Our data provide evidence to inform ongoing public debates among physicians and nurse practitioners about their roles, responsibilities, and scope of practice. Both physicians and nurse practitioners will be needed to address the many challenges of developing a workforce that is adequate to meet the need for primary care services. It is our hope that the stark contrasts in attitudes that this survey reveals will not further inflame the rhetoric that has been offered by some leaders of the two professions but rather will contribute to thoughtful solutions for health care workforce planning and policy.

With concerns about our very high health care costs, we have to ask if procedure-oriented specialists are overpaid, or if the cognitive services of primary care physicians are underpaid? Further, are nurse practitioners underpaid when they are providing many of the same services as primary care physicians?

It seems that the consensus in the popular literature is that specialists are overpaid for procedures, whereas, listening to cynics like Klein and Soltas, primary care physicians are also overpaid when you consider that they can be replaced by nurse practitioners “who charge much less than doctors.” They contend that limiting the independence of nurse practitioners is a “protection racket.”

Yet nurse practitioners want their pay to be comparable to that of primary care physicians, “equal pay for equal work.” They do not want pay for cognitive services to be decreased; they want their own pay for these services to be increased.

What about the fundamental issue of filling the void in primary care with independent nurse practitioners? Even if medical schools increased the numbers of graduating physicians who would want want to become primary care physicians, there is a lack of residency programs and clinical training sites to train the numbers that we need. So does that mean that there is a plethora of comparable clinical training programs for nurse practitioners that would fill the void? Where are those programs that will produce an adequate number of nurse practitioners through training that will provide them with the same level of competence as primary care physicians? It is specious to assume that there is a paucity of clinical training programs for primary care physicians in a country that supposedly has a great abundance of comparable comprehensive training opportunities that are limited to nurse practitioners, while excluding physicians.

Try this mind game. Define primary care physician. Define nurse practitioner. Except for the duration and intensity of their training programs, are they exactly the same? If not, what are their differences? Should these differences be reflected in either their clinical independence or in their pay?

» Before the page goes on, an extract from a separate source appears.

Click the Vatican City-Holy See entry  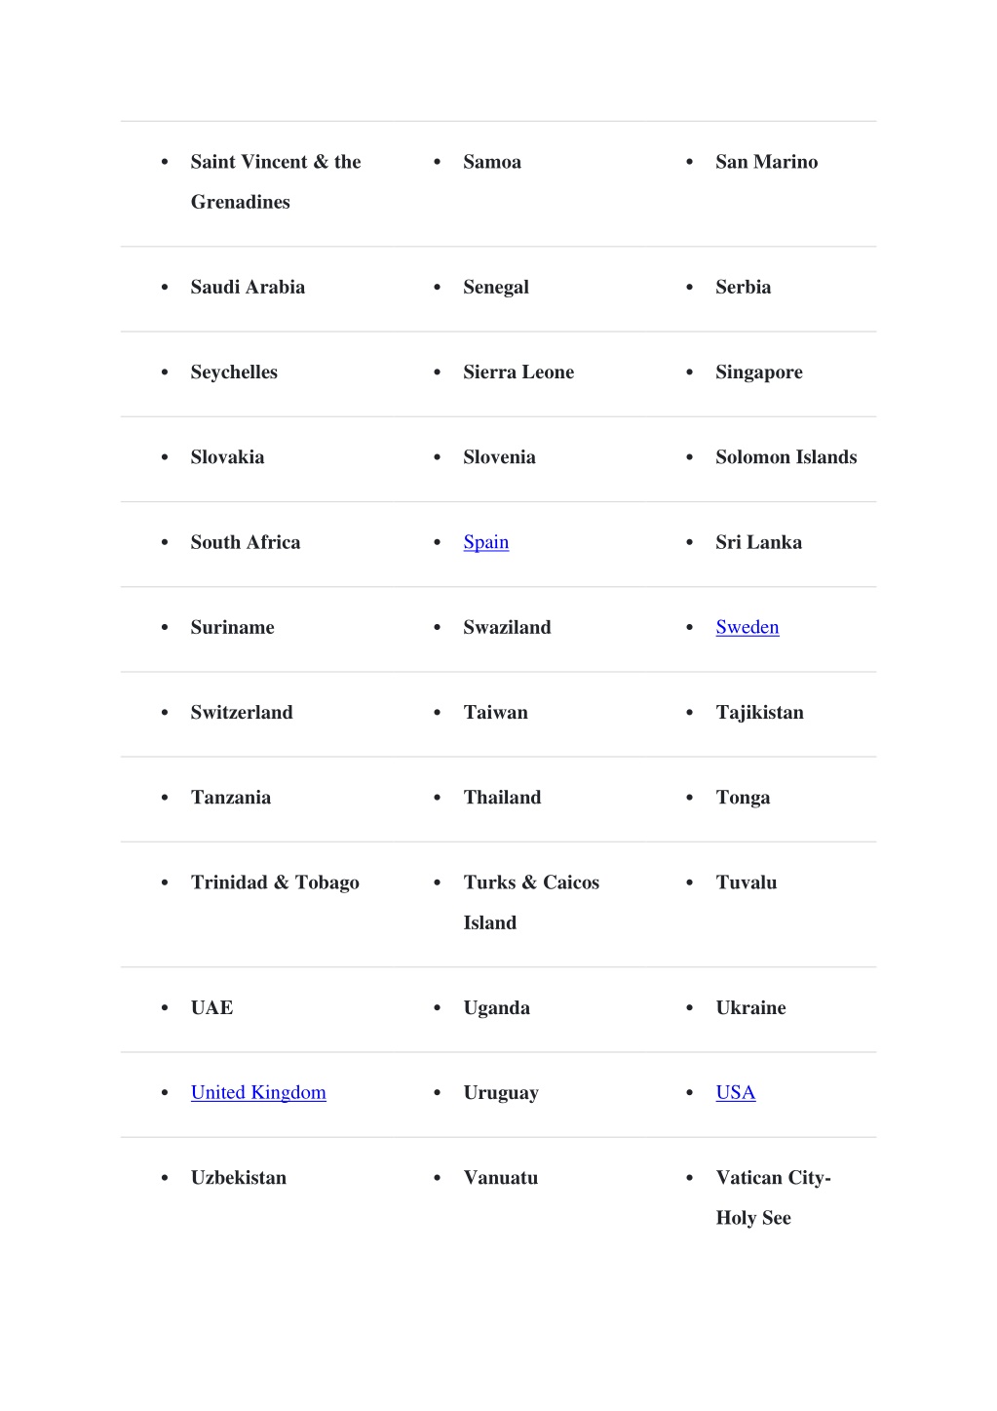click(773, 1197)
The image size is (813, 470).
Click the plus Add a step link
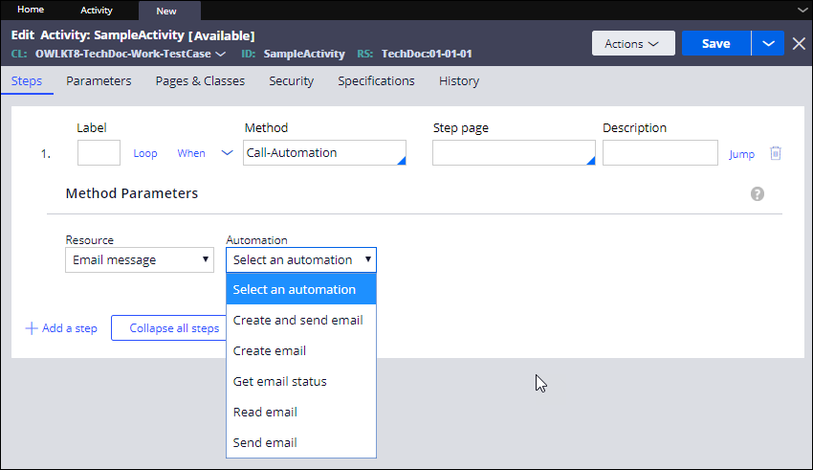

There is absolutely no dispute that nurse practitioners are an important addition to the clinical team that includes primary care physicians, specialists, and other health care professionals. It should not be difficult to integrate all clinical health services into a well oiled machine, as long as we can set aside turf issues. But we need to chastise the Ezra Klein’s of the nation who would throw a monkey wrench into the machine by characterizing this as a “protection racket.” It’s the patients who need protection through improved integration of our health care system.